▶ [INPUT DATA]:
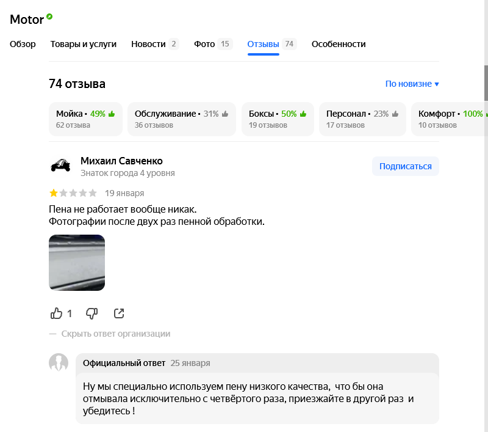Filter reviews by Мойка category
The width and height of the screenshot is (488, 432).
coord(85,119)
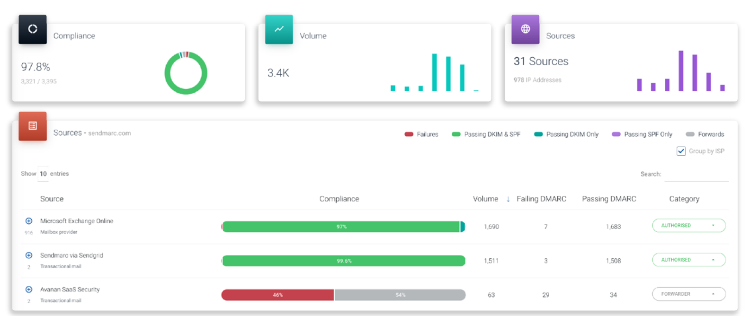
Task: Sort by Volume using the arrow icon
Action: (x=508, y=199)
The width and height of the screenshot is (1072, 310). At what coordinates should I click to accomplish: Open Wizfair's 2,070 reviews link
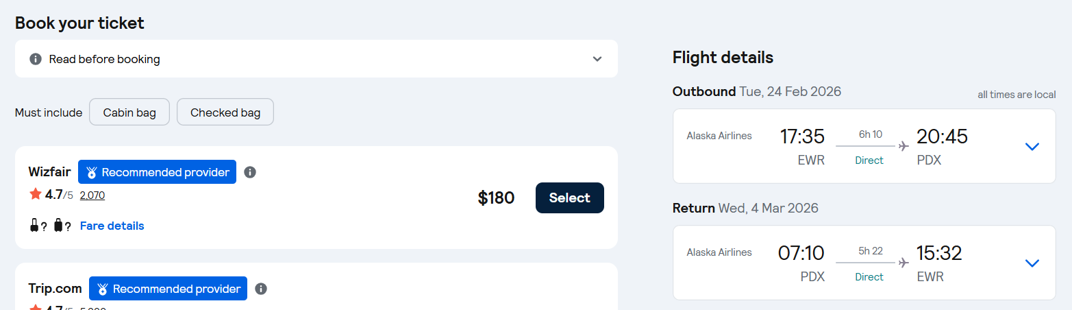92,195
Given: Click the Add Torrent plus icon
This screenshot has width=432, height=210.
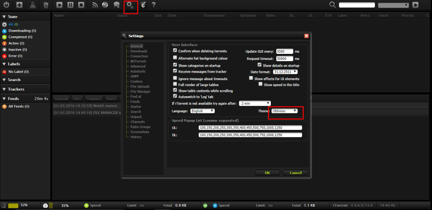Looking at the screenshot, I should click(19, 5).
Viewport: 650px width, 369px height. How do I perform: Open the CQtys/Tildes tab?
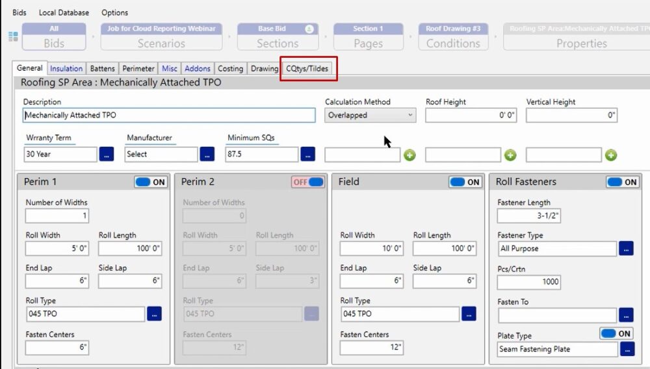(x=307, y=69)
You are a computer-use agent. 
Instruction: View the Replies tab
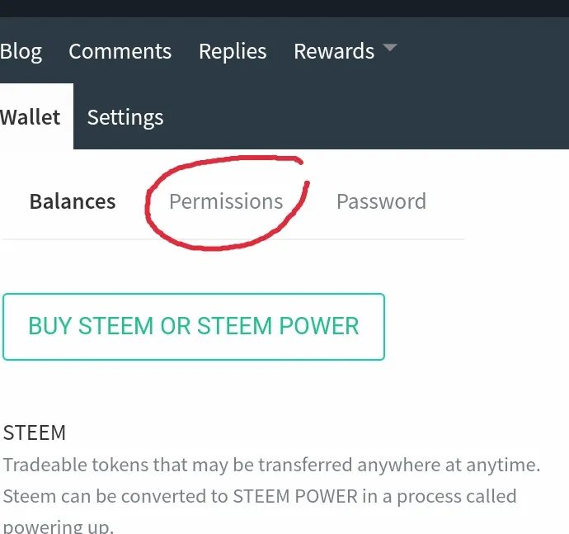coord(233,51)

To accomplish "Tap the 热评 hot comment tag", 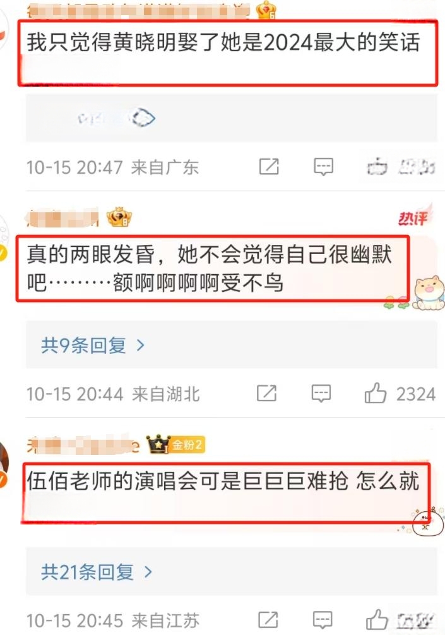I will tap(414, 217).
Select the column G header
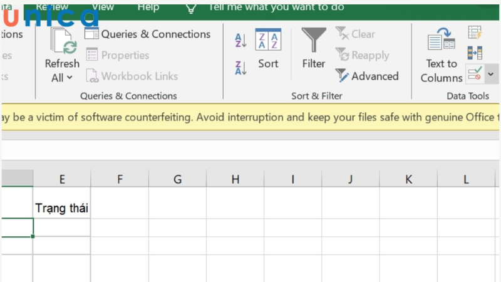501x282 pixels. coord(177,179)
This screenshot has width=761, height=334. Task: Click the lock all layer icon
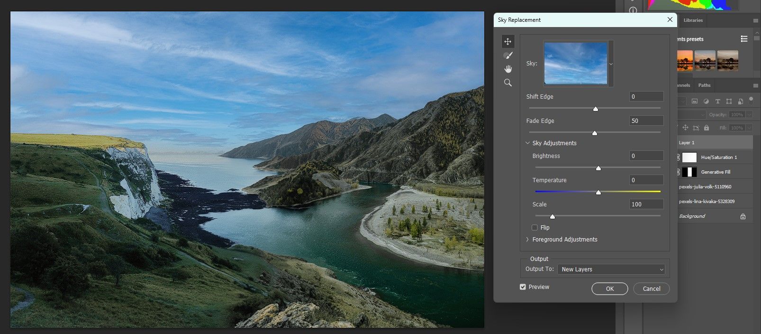(x=707, y=128)
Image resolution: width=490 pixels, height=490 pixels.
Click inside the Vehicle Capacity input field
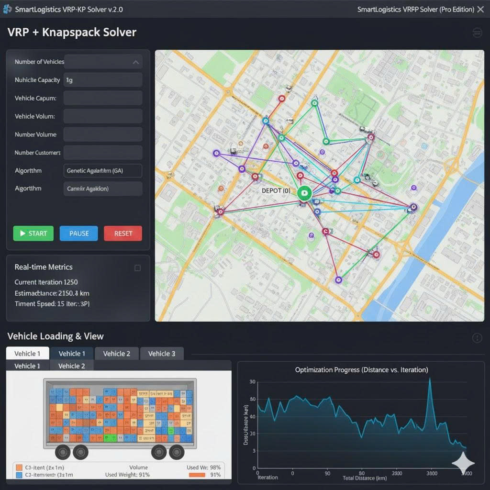pyautogui.click(x=102, y=79)
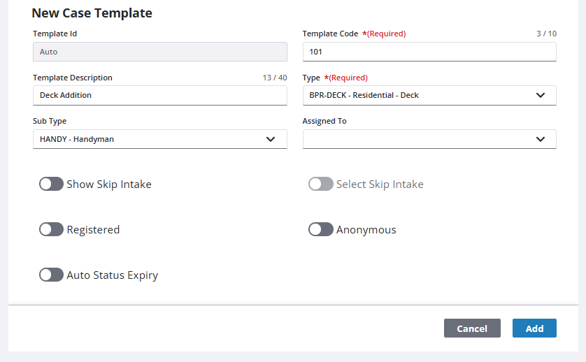Click the 13 / 40 character counter
This screenshot has height=362, width=586.
[275, 78]
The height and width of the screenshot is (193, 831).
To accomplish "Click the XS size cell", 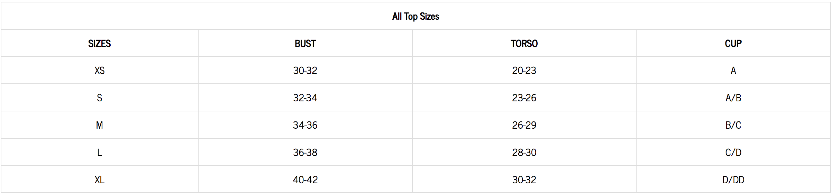I will click(99, 71).
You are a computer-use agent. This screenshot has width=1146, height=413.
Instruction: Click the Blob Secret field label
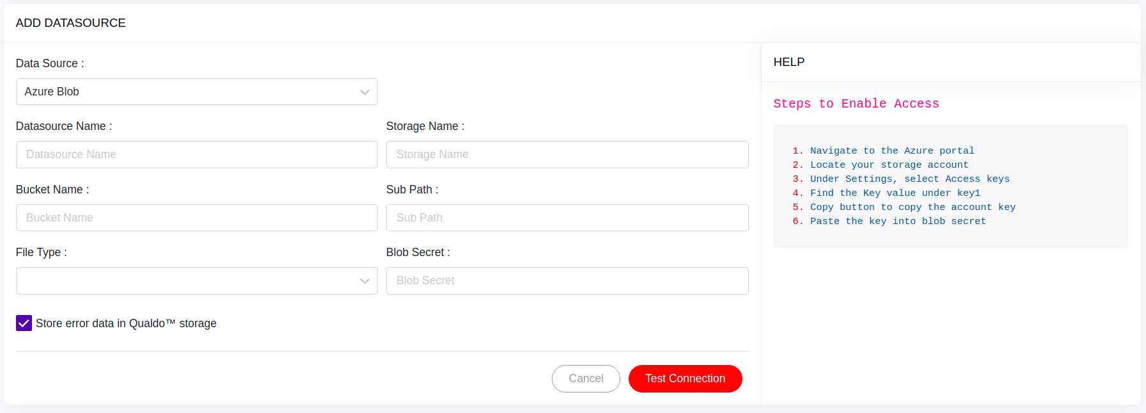[x=418, y=252]
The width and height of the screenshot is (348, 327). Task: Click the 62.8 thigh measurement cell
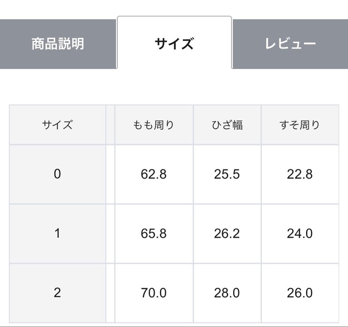pos(154,174)
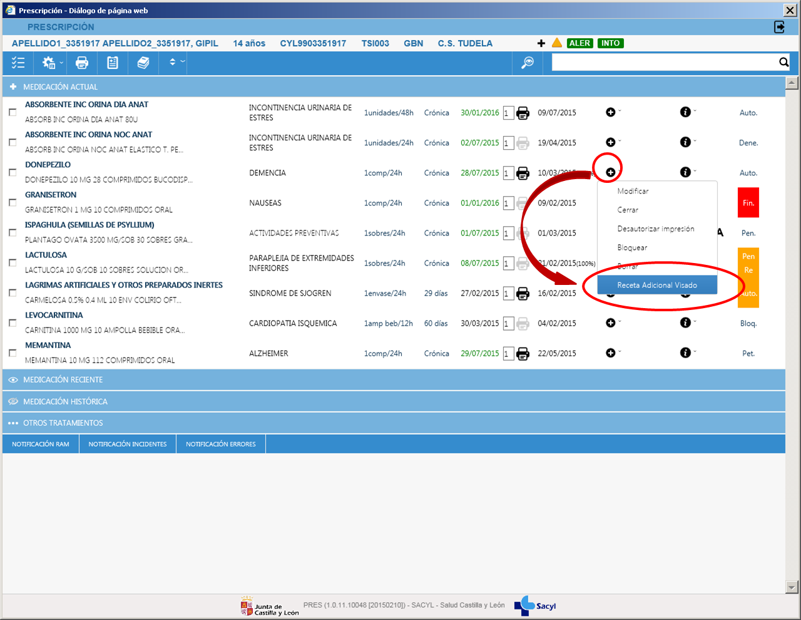Click the exit icon beside the PRESCRIPCIÓN header
Viewport: 801px width, 620px height.
pyautogui.click(x=779, y=27)
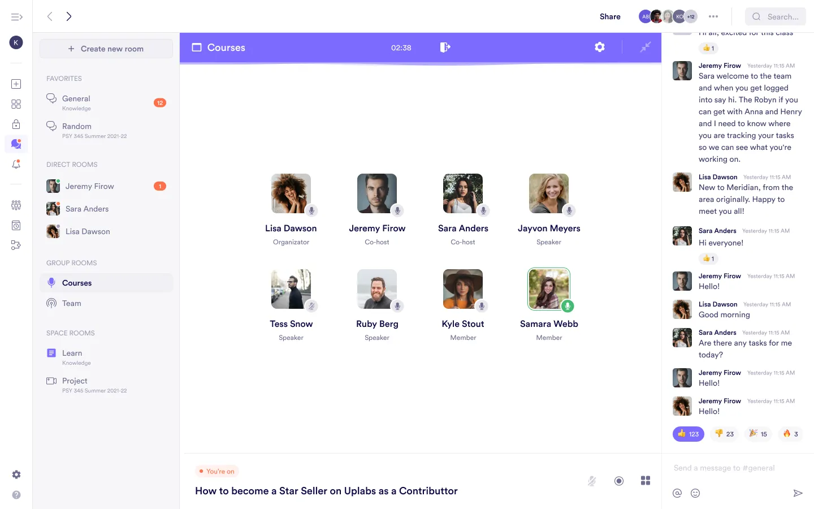Open the members icon in the sidebar
Viewport: 814px width, 509px height.
pyautogui.click(x=16, y=205)
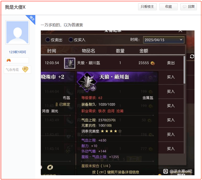
Task: Click the 天狼·蔽川盔 item thumbnail in list
Action: click(69, 63)
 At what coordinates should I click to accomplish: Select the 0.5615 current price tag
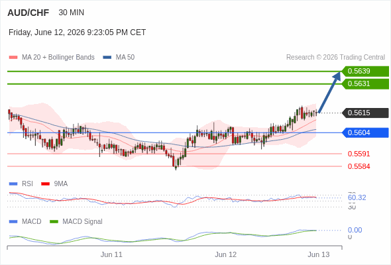(365, 113)
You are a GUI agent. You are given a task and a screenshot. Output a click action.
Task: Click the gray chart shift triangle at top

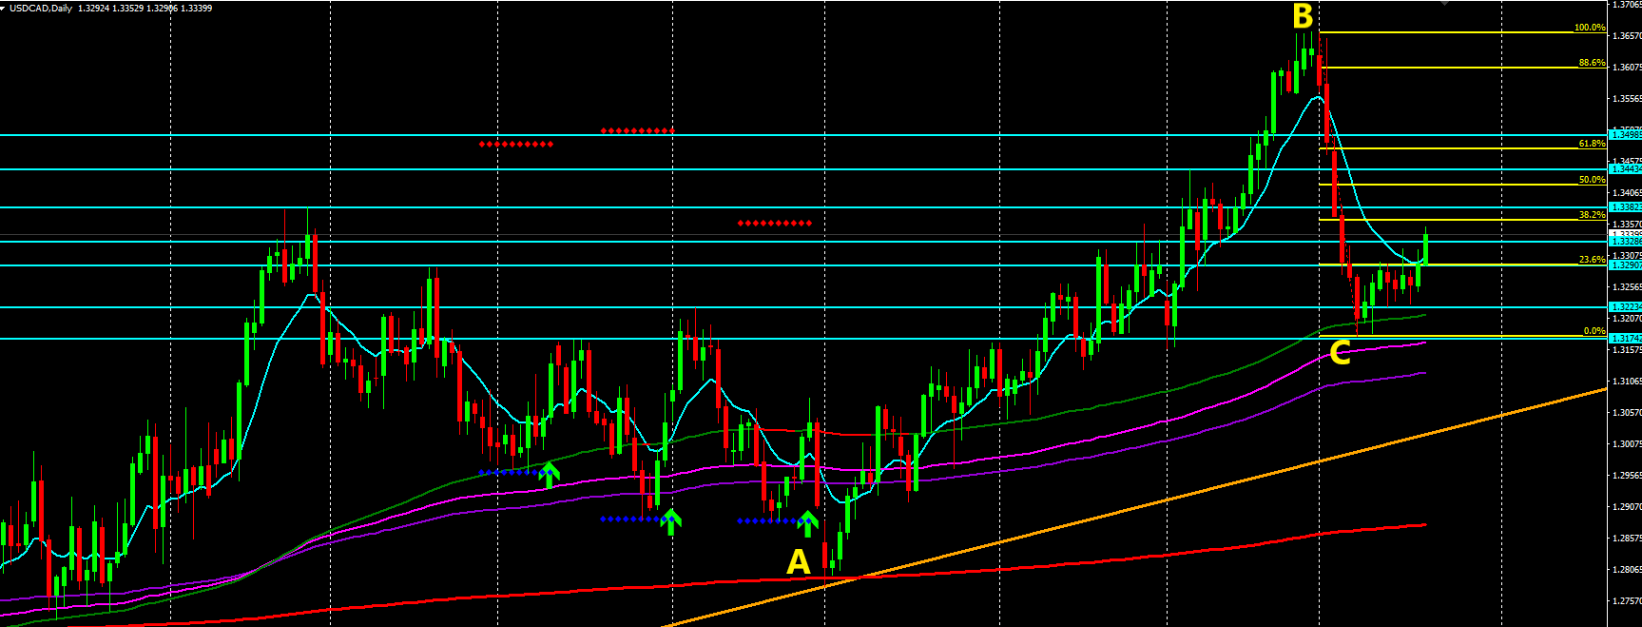coord(1445,3)
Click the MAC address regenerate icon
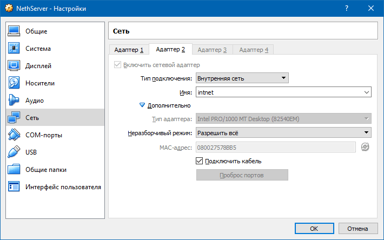The height and width of the screenshot is (240, 384). (x=365, y=147)
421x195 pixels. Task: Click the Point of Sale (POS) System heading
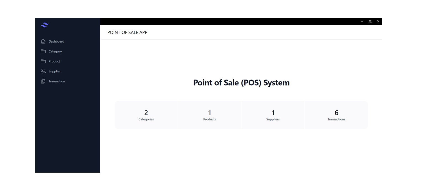tap(241, 83)
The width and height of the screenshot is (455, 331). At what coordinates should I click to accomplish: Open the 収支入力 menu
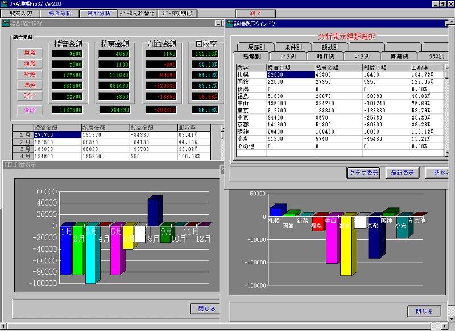point(21,13)
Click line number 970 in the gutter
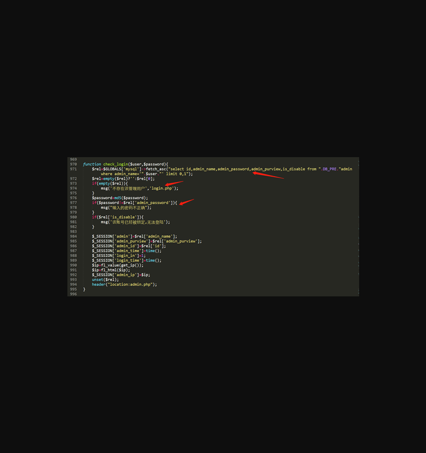Viewport: 426px width, 453px height. coord(73,165)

▶ [THE TASK]:
Where the line containing "At what coordinates should I click to accomplish: Select" appears in the records above, begin copying and continue exactly through the last line, with nothing else; omit every picture.

▶ [EXERCISE OUTPUT]:
 At what coordinates should I click to accomplish: Select the 0.5615 current price tag
(365, 113)
You are a GUI agent. You are given a task and a screenshot. Output a click action.
Task: Click the gray chart shift triangle at top

coord(1445,3)
Click the MAC address regenerate icon
The height and width of the screenshot is (240, 384). (x=365, y=147)
421x195 pixels. Task: Click the Point of Sale (POS) System heading
tap(241, 83)
The width and height of the screenshot is (455, 331). At what coordinates should I click to accomplish: Open the 収支入力 menu
point(21,13)
Click line number 970 in the gutter
Viewport: 426px width, 453px height. coord(73,165)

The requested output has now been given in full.